Por Jorge Sosa - Especial para Los Andes
Debo confesarlo públicamente: tengo modernofobia. Hay cosas de esta modernidad que me producen miedo. Un miedo real, tangible, a veces creciente, siento cuando me enfrento a algunos aparatos o sistema que la tecnología actual nos facilita. Tengo miedo a pasar papelones aun cuando no haya nadie que pueda darse cuenta y reírse de mi papelón y de mi miedo.

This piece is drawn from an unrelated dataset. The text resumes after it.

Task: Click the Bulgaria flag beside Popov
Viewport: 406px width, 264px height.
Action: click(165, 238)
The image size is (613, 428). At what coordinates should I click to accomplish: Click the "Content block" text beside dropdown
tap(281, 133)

Por ejemplo, le tengo miedo a la computadora. Por ahí pienso que la computadora piensa por su cuenta, que puede pensar, que tiene su propia personalidad y se mofa en silencio de mis metidas de pata. Por ahí siento la terrible sensación de que va a retarme, de que de pronto ocurrirá un sonido chillón tipo Valeria Lynch cuando se agarró los dedos con la puerta y va a aparecer un cartelito en pantalla diciendo: “El F1 sirve para abrir la ventana de ayuda de la aplicación que estás utilizando, chauchón. La próxima vez que lo apretés te voy a dar de penitencia que leas el manual de instrucciones mío en todos los idiomas en que se publica”.

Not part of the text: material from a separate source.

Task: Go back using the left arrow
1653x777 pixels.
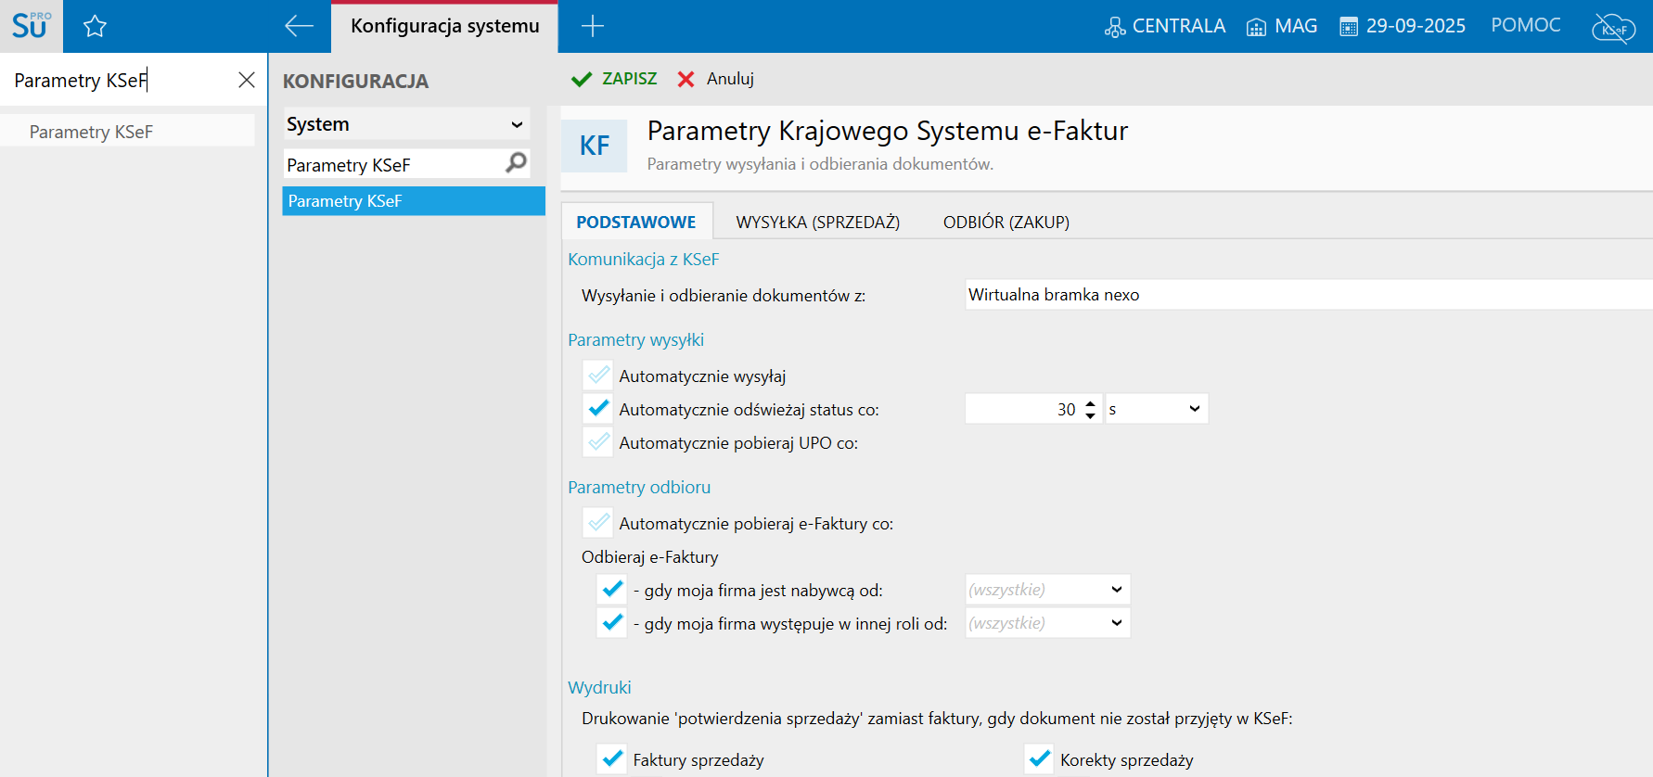Action: coord(299,26)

Me da miedo, por eso me cuido y no me aventuro. Y cuando aparece el cartel de ayuda, yo no lo elijo porque supongo que se va a reír de mi inoperancia, o que me va a contestar diciendo “sos el único salame que pide ayuda para un asunto tan sencillo”. Mi máquina tiene puesto el corrector automático de ortografía y gramática. A veces, cuando termino de escribir una palabra, la máquina la subraya con una línea roja y entonces siento que la pantalla me mira con expresión de vicedirectora de escuela enculada como diciéndome, “antes de “pe” “eme” escribiré, nabo. Nabo con be larga”.
También me da miedo navegar por Internet. Al principio no sabía bien lo que era, a tal punto que me sentaba frente a la computadora con chort y un salvavidas en la cintura con forma de patito. Y me sigue pasando, porque por ahí entro en Google y ando rebotando por distintos sitios y portales sin animarme a entrar a alguno porque presiento que algo me van a cobrar, por abrir, por espiar, por fetichismo, por meterme donde no me importa, algo me van a cobrar.

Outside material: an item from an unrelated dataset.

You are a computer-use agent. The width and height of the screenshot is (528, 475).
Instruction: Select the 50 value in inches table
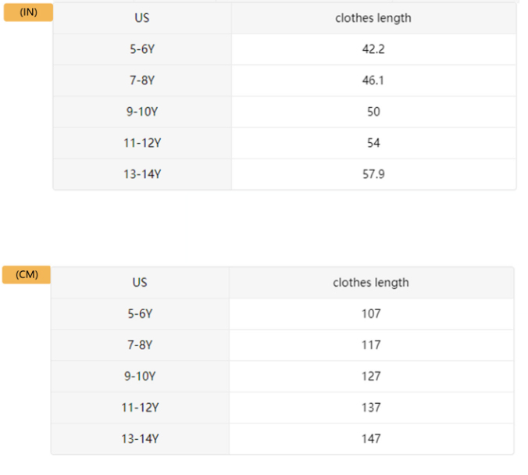pyautogui.click(x=373, y=112)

También me da cierto temor el teléfono celular. Lo uso claro, pero con cuidado, con precauciones. A veces veo, con algo de envidia, que algunos marcan números, aprietan teclas, combinan letras y números y hacen andar la heladera de su casa o averiguan la temperatura en Singapur, pero yo no. No me animo. Me da miedo.
Como también me dan miedo los cajeros automáticos. Temo que me trague la tarjeta, que me mastique la mano, que no me dé el dinero que le pido, y a veces hasta me da miedo de que me dé más de lo pedido y aparezca en la pantalla mi foto con la leyenda al pie: buscado por defalco cibernético.
También temo meter la pata, qué se yo, apretar algún botón que no corresponda y que explote el cajero conmigo adentro, o que empiecen a sonar alarmas ampulosas como en “Encuentros cercanos del tercer tipo”, y la gente comience a amontonarse en la calle y me señale y se ría. Me da miedo. Me gustaría ser Flamarique para tener más cancha con la Banelco.
Cuando salgo de esos negocios que tienen en la puerta esos corralitos detectores de afanes, aunque estoy seguro de no haber afanado nada, tengo miedo de que suenen. Tengo la sensación de que cuando yo pase van a empezar: ¡Bip, Bip, Bip!, y los empleados van a gritar ¡Seguridad! ¡Seguridad! y un guardia fornido me va a poner boca abajo y va a comenzar a leerme los derechos. Tengo miedo.
Estoy convencido. No me llevo bien con la cibernética, la electrónica y la informática. Inclusive estoy tomando distancia del horno a microondas, sé que es útil pero tengo miedo que explote por algo, por algún error que yo cometí. Diría mi amiga la Nancy, que es media zafada: “en definitiva el hombre es como un horno a microondas, al principio pensás que sirve para todo y después te das cuenta que sirve sólo para calentar”.